If producers are going to early-wean, it’s important that facilities are managed and maintained so that small calves can use them. “Most of the concerns with early-weaned calves are consistent with weaning calves at any age, but there are a few that are not normally a problem,” Martin says. “The most important, in my opinion, is water source, as many feedlot tanks are not designed to allow access for very small calves.” He adds to make sure neck rails are lowered to provide access to feedbunks and water tanks.
Access to bunks can also be a problem, as most feedlot bunks are not designed for small calves either. “If this is the case in a facility, calves should have access to a bunk of their own with a ‘creep’ ration, or access to creep feeders until they are weaned.”
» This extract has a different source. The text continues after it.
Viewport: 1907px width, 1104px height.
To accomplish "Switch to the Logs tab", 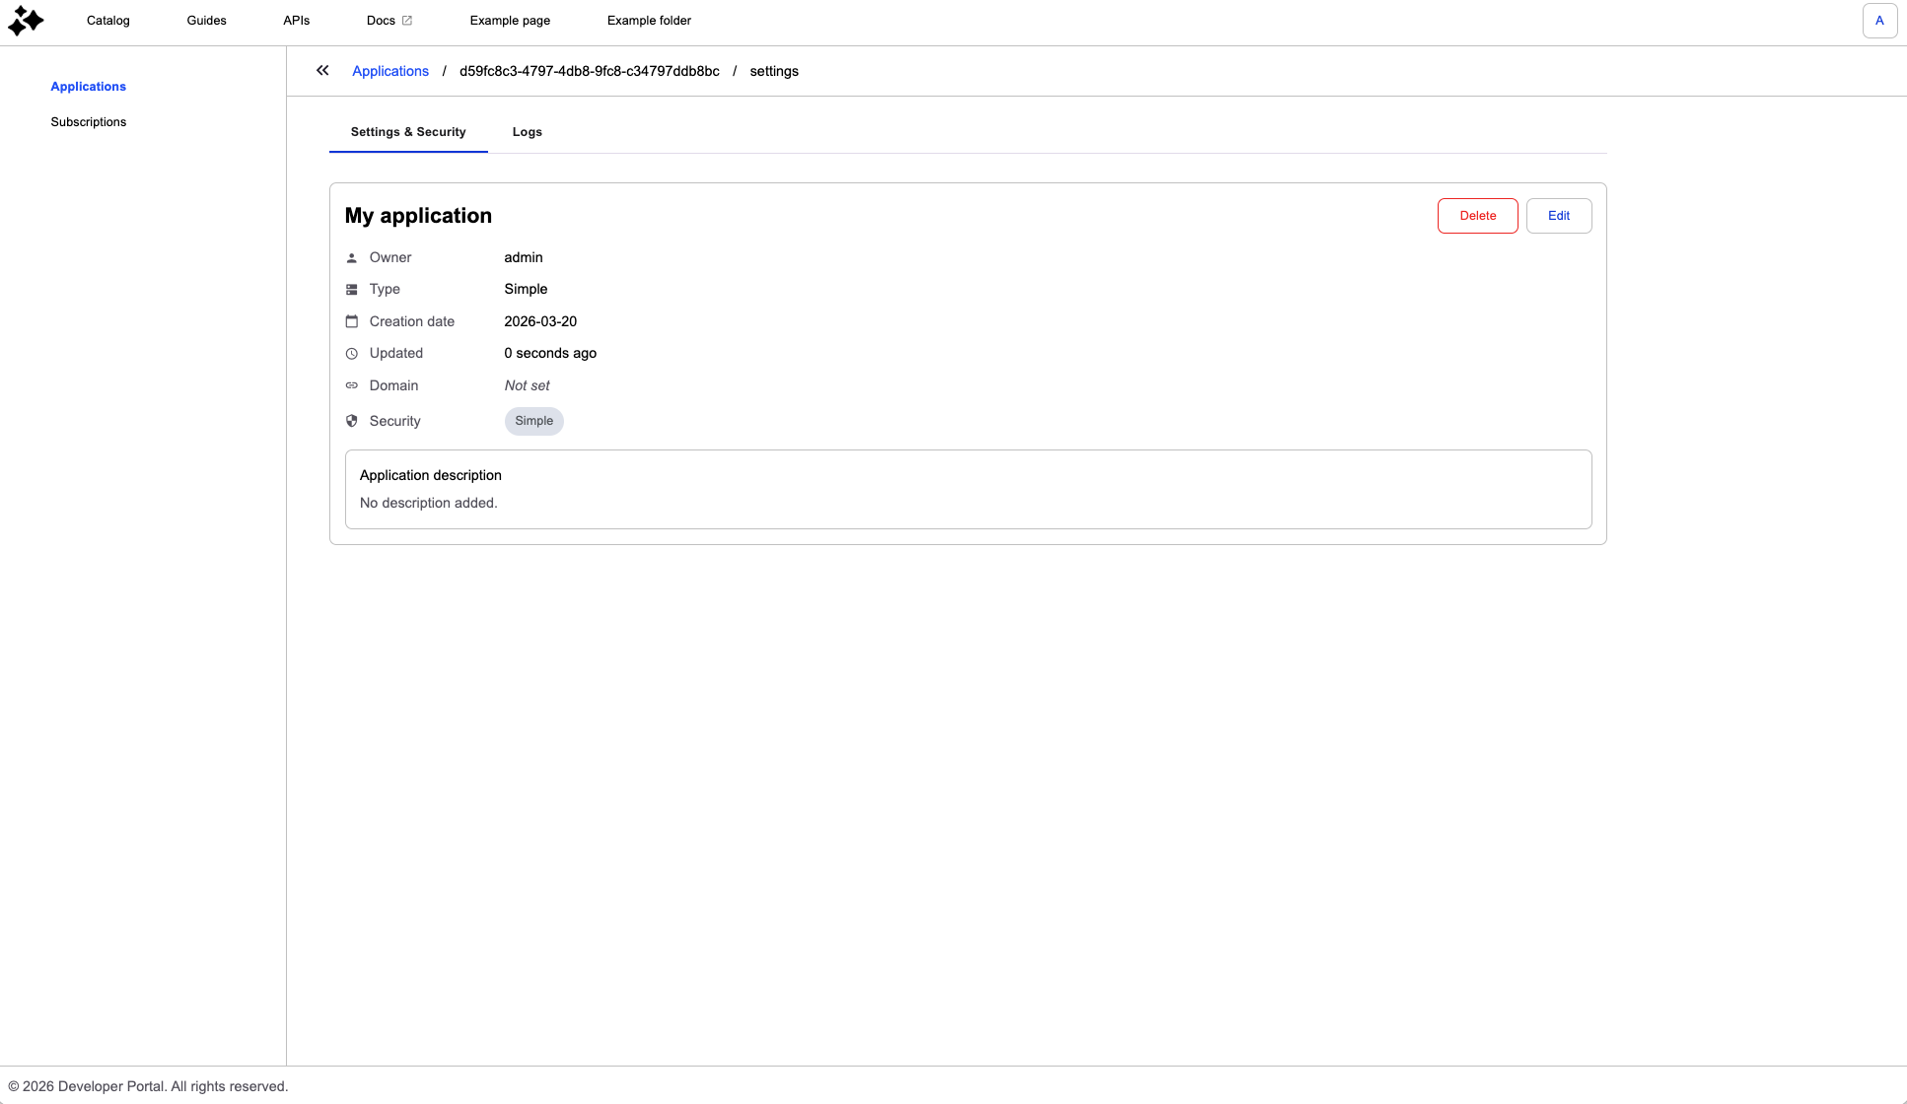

Martin thinks the perfect scenario, if it can be achieved, is to creep feed the calves a total mixed ration similar to what they will receive after weaning. For an early-weaned calf, the roughage part of the ration will need to contain some high-quality hay for the first 60-90 days after weaning. Provide a nutrient-dense, highly-fortified ration to develop the calves properly and keep them from getting too fleshy at a young age. Martin suggests reading information from Ki Fanning, PhD, PAS, on the timely and correct use of chlortetracycline in weaning calves (www.GPLC-inc.com). Pen maintenance is extremely important and approaches to bunks and waterers need to be well-graded so calves can approach easily. “As always, pens should be cleaned before bringing calves into the feedlot,” Martin says.
After weaning, it becomes more feasible to limit-feed both the cow and the calf, which can reduce the amount of roughage required to support the pair.
Because cows are being more intensely managed, it makes sense to consider this opportunity to reduce the herd’s calving window by using synchronization and artificial insemination tools. “Confining cows is not ideal for most operations, but if it must be done anyway, it makes sense to utilize the synchronization tools available to tighten subsequent calving seasons,” Martin says.